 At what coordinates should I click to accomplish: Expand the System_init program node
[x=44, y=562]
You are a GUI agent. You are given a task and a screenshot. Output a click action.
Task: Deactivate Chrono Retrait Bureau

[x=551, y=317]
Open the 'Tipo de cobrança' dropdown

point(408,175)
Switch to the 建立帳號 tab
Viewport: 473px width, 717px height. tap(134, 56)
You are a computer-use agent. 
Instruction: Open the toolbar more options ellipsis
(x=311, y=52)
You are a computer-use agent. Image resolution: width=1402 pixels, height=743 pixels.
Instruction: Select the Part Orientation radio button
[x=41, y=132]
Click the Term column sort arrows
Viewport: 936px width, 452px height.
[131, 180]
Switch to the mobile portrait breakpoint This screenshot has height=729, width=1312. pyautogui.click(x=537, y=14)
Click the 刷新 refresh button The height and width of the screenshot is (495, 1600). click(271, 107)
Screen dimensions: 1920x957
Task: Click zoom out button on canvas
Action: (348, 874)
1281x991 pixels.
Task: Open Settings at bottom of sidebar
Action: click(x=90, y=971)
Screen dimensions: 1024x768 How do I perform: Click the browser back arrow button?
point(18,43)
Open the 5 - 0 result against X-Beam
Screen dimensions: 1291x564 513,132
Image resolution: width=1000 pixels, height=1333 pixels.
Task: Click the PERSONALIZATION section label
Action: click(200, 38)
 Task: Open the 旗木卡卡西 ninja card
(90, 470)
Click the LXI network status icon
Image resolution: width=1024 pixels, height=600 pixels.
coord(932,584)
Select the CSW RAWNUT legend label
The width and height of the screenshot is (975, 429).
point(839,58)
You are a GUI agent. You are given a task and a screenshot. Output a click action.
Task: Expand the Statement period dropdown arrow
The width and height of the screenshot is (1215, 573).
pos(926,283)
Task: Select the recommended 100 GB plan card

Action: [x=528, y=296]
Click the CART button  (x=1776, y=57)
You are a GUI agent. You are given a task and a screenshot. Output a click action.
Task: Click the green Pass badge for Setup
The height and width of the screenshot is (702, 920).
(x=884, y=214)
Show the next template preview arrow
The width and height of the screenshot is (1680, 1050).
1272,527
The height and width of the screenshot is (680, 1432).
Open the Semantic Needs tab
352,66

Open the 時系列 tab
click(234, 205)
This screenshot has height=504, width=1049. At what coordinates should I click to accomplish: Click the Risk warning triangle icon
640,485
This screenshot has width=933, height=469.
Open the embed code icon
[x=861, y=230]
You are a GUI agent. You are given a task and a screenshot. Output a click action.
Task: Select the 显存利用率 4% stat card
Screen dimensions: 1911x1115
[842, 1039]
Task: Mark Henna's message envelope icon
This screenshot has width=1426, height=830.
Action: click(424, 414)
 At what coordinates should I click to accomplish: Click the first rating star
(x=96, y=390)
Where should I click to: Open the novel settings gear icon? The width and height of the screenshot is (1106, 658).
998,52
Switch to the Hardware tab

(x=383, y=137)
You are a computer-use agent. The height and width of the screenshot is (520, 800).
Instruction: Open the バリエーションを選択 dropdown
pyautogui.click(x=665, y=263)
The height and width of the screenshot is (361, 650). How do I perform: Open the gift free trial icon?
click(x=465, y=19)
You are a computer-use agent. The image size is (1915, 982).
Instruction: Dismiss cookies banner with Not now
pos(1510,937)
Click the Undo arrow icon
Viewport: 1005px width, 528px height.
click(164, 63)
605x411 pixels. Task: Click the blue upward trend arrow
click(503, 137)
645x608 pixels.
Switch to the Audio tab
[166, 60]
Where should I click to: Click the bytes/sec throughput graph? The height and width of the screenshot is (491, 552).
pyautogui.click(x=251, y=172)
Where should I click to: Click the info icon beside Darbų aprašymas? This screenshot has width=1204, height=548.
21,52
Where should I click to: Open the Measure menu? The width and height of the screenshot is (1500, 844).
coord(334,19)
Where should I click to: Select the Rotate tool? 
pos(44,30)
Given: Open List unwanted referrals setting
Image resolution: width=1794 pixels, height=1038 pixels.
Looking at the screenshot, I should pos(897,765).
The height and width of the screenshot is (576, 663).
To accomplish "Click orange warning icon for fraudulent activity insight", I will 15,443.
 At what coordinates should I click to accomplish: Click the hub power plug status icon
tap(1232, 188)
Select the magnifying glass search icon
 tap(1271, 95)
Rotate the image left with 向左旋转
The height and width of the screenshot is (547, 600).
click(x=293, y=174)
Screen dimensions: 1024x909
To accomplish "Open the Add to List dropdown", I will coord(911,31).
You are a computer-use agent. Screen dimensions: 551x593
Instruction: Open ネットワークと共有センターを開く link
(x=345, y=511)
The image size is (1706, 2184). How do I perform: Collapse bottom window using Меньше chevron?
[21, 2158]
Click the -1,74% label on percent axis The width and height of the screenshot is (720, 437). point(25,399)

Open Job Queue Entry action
============================================================
Work item
Transcribe every record above so that nothing differs from the original.

Reply
 At what coordinates should I click to accomplish: Expand the System_init program node
[x=44, y=562]
You are a GUI agent. You are given a task and a screenshot. Output a click action.
Task: Deactivate Chrono Retrait Bureau

[x=551, y=317]
Open the 'Tipo de cobrança' dropdown

point(408,175)
Switch to the 建立帳號 tab
Viewport: 473px width, 717px height. tap(134, 56)
You are a computer-use agent. 
Instruction: Open the toolbar more options ellipsis
(x=311, y=52)
You are a computer-use agent. Image resolution: width=1402 pixels, height=743 pixels.
Instruction: Select the Part Orientation radio button
[x=41, y=132]
Click the Term column sort arrows
Viewport: 936px width, 452px height.
[131, 180]
Switch to the mobile portrait breakpoint This screenshot has height=729, width=1312. pyautogui.click(x=537, y=14)
Click the 刷新 refresh button The height and width of the screenshot is (495, 1600). click(271, 107)
Screen dimensions: 1920x957
Task: Click zoom out button on canvas
Action: (348, 874)
1281x991 pixels.
Task: Open Settings at bottom of sidebar
Action: click(x=90, y=971)
Screen dimensions: 1024x768 How do I perform: Click the browser back arrow button?
point(18,43)
Open the 5 - 0 result against X-Beam
Screen dimensions: 1291x564 513,132
Image resolution: width=1000 pixels, height=1333 pixels.
Task: Click the PERSONALIZATION section label
Action: click(200, 38)
 Task: Open the 旗木卡卡西 ninja card
(90, 470)
Click the LXI network status icon
Image resolution: width=1024 pixels, height=600 pixels.
coord(932,584)
Select the CSW RAWNUT legend label
The width and height of the screenshot is (975, 429).
point(839,58)
You are a GUI agent. You are given a task and a screenshot. Output a click action.
Task: Expand the Statement period dropdown arrow
The width and height of the screenshot is (1215, 573).
pos(926,283)
Task: Select the recommended 100 GB plan card

Action: [x=528, y=296]
Click the CART button  (x=1776, y=57)
You are a GUI agent. You are given a task and a screenshot. Output a click action.
Task: Click the green Pass badge for Setup
The height and width of the screenshot is (702, 920).
(x=884, y=214)
Show the next template preview arrow
The width and height of the screenshot is (1680, 1050).
1272,527
The height and width of the screenshot is (680, 1432).
Open the Semantic Needs tab
352,66

Open the 時系列 tab
click(234, 205)
This screenshot has height=504, width=1049. At what coordinates should I click to accomplish: Click the Risk warning triangle icon
640,485
This screenshot has width=933, height=469.
Open the embed code icon
[x=861, y=230]
You are a GUI agent. You are given a task and a screenshot. Output a click action.
Task: Select the 显存利用率 4% stat card
Screen dimensions: 1911x1115
[842, 1039]
Task: Mark Henna's message envelope icon
This screenshot has width=1426, height=830.
Action: click(424, 414)
 At what coordinates should I click to accomplish: Click the first rating star
(x=96, y=390)
Where should I click to: Open the novel settings gear icon? The width and height of the screenshot is (1106, 658).
998,52
Switch to the Hardware tab

(x=383, y=137)
You are a computer-use agent. The height and width of the screenshot is (520, 800).
Instruction: Open the バリエーションを選択 dropdown
pyautogui.click(x=665, y=263)
The height and width of the screenshot is (361, 650). How do I perform: Open the gift free trial icon?
click(x=465, y=19)
You are a computer-use agent. The image size is (1915, 982).
Instruction: Dismiss cookies banner with Not now
pos(1510,937)
Click the Undo arrow icon
Viewport: 1005px width, 528px height.
click(164, 63)
605x411 pixels. Task: Click the blue upward trend arrow
click(503, 137)
645x608 pixels.
Switch to the Audio tab
[166, 60]
Where should I click to: Click the bytes/sec throughput graph? The height and width of the screenshot is (491, 552).
pyautogui.click(x=251, y=172)
Where should I click to: Click the info icon beside Darbų aprašymas? This screenshot has width=1204, height=548.
21,52
Where should I click to: Open the Measure menu? The width and height of the screenshot is (1500, 844).
coord(334,19)
Where should I click to: Select the Rotate tool? 
pos(44,30)
Given: Open List unwanted referrals setting
Image resolution: width=1794 pixels, height=1038 pixels.
Looking at the screenshot, I should pos(897,765).
The height and width of the screenshot is (576, 663).
To accomplish "Click orange warning icon for fraudulent activity insight", I will 15,443.
 At what coordinates should I click to accomplish: Click the hub power plug status icon
tap(1232, 188)
Select the magnifying glass search icon
 tap(1271, 95)
Rotate the image left with 向左旋转
The height and width of the screenshot is (547, 600).
click(x=293, y=174)
Screen dimensions: 1024x909
To accomplish "Open the Add to List dropdown", I will coord(911,31).
You are a computer-use agent. Screen dimensions: 551x593
Instruction: Open ネットワークと共有センターを開く link
(x=345, y=511)
The image size is (1706, 2184). How do I perform: Collapse bottom window using Меньше chevron?
[21, 2158]
Click the -1,74% label on percent axis The width and height of the screenshot is (720, 437). point(25,399)

Open Job Queue Entry action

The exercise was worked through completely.